Salvia azurea
(Azure Blue Sage)

Salvia azurea (azure blue sage)
Salvia azurea (Azure Blue Sage)

Common Names

Pitcher sage, big blue sage, azure sage, giant blue sage, and blue sage.

Latin Name

Salvia azurea

Family

It is in the Lamiaceae, or mint, family.

Form

A perennial wildflower that grows to a height of about three feet.

Salvia azurea (azure blue sage)
Salvia azurea (Azure Blue Sage)

Leaves

The leaves are opposite and may be toothed or entire. Basal leaves are absent and the upper leaves are linear to lanceolate.

Flowers

The flowers are about 2 cm in length with a large lower petal and short upper petal.  The lower petal is two toothed. The flowers grow on spikelike clusters.

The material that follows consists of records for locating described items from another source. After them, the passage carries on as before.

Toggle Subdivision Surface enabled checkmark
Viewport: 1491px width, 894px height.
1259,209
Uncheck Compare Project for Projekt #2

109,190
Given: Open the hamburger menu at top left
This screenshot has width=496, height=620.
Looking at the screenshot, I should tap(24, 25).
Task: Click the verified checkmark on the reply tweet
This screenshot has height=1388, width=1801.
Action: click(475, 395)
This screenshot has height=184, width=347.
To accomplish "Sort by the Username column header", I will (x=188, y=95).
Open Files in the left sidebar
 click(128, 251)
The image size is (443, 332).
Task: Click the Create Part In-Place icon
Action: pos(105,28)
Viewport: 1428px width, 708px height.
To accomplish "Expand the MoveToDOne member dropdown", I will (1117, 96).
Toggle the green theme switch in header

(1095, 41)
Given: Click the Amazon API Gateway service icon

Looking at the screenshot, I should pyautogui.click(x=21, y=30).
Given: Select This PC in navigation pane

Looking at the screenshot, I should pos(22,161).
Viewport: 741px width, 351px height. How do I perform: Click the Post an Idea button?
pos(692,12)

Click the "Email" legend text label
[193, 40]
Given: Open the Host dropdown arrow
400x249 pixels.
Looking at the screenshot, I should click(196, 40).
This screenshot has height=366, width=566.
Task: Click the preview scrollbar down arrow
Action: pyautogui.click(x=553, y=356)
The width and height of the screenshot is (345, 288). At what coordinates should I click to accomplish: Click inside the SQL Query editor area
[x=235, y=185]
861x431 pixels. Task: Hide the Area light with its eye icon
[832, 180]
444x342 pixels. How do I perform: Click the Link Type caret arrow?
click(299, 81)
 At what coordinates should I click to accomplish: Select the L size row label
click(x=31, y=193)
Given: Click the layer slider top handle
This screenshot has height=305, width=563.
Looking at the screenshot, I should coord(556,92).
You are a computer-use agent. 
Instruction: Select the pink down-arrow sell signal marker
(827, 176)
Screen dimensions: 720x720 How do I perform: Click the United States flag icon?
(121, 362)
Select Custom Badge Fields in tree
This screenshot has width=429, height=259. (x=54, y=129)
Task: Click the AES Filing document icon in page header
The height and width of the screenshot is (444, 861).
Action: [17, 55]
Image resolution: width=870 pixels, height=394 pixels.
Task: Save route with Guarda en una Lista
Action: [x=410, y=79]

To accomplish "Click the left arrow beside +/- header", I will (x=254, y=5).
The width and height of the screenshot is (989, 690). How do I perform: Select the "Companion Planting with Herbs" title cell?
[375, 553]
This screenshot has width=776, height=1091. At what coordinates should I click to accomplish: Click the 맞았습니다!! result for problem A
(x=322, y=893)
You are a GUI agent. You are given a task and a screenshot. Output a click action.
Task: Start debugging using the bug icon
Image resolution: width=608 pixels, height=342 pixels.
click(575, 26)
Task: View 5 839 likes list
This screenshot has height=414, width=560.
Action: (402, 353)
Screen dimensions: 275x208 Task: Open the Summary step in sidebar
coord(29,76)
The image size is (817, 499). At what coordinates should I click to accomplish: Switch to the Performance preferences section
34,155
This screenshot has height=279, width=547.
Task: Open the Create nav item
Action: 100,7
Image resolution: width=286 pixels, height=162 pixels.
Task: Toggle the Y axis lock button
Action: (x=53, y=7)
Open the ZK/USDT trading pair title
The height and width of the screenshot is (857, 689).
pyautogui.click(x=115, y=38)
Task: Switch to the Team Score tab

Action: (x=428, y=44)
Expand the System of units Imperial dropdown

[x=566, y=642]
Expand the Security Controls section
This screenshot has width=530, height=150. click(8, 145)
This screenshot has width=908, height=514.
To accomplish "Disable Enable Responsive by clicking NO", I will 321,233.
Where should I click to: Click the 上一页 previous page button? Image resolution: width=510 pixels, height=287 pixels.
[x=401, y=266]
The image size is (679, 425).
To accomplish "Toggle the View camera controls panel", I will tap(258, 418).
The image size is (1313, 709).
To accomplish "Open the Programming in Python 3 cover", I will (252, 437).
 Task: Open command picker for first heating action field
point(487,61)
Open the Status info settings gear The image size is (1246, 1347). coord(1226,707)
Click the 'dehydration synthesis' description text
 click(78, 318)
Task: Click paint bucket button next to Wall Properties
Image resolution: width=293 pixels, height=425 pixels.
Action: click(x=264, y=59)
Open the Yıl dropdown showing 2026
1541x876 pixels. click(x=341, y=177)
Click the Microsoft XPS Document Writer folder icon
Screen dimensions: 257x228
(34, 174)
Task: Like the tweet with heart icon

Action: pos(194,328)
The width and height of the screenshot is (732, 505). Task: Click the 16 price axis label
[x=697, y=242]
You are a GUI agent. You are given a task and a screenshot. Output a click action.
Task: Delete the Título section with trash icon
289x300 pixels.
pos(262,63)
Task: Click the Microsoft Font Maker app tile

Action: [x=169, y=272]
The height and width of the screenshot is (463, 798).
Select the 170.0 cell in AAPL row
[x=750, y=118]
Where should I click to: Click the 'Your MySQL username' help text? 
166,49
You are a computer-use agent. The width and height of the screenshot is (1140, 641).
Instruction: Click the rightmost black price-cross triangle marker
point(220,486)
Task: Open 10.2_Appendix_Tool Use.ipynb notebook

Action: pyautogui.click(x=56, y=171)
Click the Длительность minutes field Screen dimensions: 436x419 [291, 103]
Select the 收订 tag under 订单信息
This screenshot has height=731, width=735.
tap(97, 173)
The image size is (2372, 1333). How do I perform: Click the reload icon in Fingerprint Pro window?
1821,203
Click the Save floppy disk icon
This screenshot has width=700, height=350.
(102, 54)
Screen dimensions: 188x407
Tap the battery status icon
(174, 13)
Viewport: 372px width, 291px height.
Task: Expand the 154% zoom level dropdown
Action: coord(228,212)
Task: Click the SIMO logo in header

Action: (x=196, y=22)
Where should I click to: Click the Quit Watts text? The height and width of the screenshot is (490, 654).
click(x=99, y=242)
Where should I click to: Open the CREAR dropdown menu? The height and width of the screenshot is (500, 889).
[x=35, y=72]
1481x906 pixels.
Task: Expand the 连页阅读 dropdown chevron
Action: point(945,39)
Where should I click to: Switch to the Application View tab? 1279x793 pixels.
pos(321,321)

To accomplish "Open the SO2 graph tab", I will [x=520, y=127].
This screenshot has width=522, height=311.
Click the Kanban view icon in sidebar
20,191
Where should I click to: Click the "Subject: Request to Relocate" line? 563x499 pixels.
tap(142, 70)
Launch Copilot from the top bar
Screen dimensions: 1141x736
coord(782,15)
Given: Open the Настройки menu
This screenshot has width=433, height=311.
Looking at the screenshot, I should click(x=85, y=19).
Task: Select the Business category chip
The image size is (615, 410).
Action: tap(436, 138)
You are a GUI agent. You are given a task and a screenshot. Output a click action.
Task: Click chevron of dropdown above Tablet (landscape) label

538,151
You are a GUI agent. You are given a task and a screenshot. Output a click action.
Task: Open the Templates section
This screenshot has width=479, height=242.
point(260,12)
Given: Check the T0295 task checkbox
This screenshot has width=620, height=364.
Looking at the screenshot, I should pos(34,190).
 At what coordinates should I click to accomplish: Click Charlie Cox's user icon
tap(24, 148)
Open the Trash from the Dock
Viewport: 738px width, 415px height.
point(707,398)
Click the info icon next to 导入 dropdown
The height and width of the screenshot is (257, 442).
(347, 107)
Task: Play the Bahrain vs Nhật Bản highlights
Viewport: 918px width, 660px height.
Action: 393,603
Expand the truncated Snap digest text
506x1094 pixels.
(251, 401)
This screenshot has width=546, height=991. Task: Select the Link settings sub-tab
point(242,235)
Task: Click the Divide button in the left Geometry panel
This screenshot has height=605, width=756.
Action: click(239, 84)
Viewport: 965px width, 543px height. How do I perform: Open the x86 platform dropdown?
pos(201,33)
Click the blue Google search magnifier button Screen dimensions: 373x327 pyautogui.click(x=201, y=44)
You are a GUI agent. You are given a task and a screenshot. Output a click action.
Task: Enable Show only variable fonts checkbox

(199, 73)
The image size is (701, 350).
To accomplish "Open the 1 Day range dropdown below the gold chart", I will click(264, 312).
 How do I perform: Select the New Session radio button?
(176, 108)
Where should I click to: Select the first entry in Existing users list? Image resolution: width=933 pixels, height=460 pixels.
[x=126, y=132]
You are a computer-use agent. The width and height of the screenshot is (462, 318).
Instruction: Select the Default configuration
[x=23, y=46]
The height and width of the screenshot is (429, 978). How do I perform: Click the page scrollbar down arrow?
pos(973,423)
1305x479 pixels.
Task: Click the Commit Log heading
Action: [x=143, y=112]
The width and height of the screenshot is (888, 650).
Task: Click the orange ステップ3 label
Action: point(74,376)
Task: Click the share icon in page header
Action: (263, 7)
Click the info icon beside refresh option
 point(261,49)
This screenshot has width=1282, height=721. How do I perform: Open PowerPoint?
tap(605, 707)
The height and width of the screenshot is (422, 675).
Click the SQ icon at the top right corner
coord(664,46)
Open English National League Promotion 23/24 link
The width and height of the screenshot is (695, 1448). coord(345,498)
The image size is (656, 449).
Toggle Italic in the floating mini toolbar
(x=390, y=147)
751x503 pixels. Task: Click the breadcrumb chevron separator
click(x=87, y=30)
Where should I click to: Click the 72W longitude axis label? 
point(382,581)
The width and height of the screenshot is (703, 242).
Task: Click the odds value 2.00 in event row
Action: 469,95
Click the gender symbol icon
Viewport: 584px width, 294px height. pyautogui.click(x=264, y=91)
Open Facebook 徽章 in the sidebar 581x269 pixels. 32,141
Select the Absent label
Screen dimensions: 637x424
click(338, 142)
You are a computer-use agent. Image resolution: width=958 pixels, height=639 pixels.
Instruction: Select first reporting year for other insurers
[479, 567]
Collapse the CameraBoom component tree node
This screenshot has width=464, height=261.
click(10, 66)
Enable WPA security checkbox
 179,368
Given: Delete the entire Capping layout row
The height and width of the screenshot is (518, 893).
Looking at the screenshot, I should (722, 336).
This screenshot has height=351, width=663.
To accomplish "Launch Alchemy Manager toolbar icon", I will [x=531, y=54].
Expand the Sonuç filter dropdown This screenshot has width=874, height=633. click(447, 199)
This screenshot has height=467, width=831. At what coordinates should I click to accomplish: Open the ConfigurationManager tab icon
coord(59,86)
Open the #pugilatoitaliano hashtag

Salvia azurea (azure blue sage)
Salvia azurea (Azure Blue Sage)

Habitat

It grows in flatwoods, sandhills, open pinelands, and dry forests.

Native Range

It is native to the following states: AL, AR, CO, CT, FL, GA, IA, IL, IN, KS, KY, LA, MI, MO, MS, NC, NE, NM, NY, OH, OK, SC, TN, TX, UT, and WI.

Landscape Use

In the home landscape it can be grown in dry sites that have a good deal of sand and not a lot of leaf litter.

Wildlife Uses

The flowers are a source of nectar for many pollinators including butterflies, bees, wasps and beetles.  The seeds are eaten by small songbirds and squirrels.

Propagation

It is best propagated by seed, but small specimens may be transplanted with success.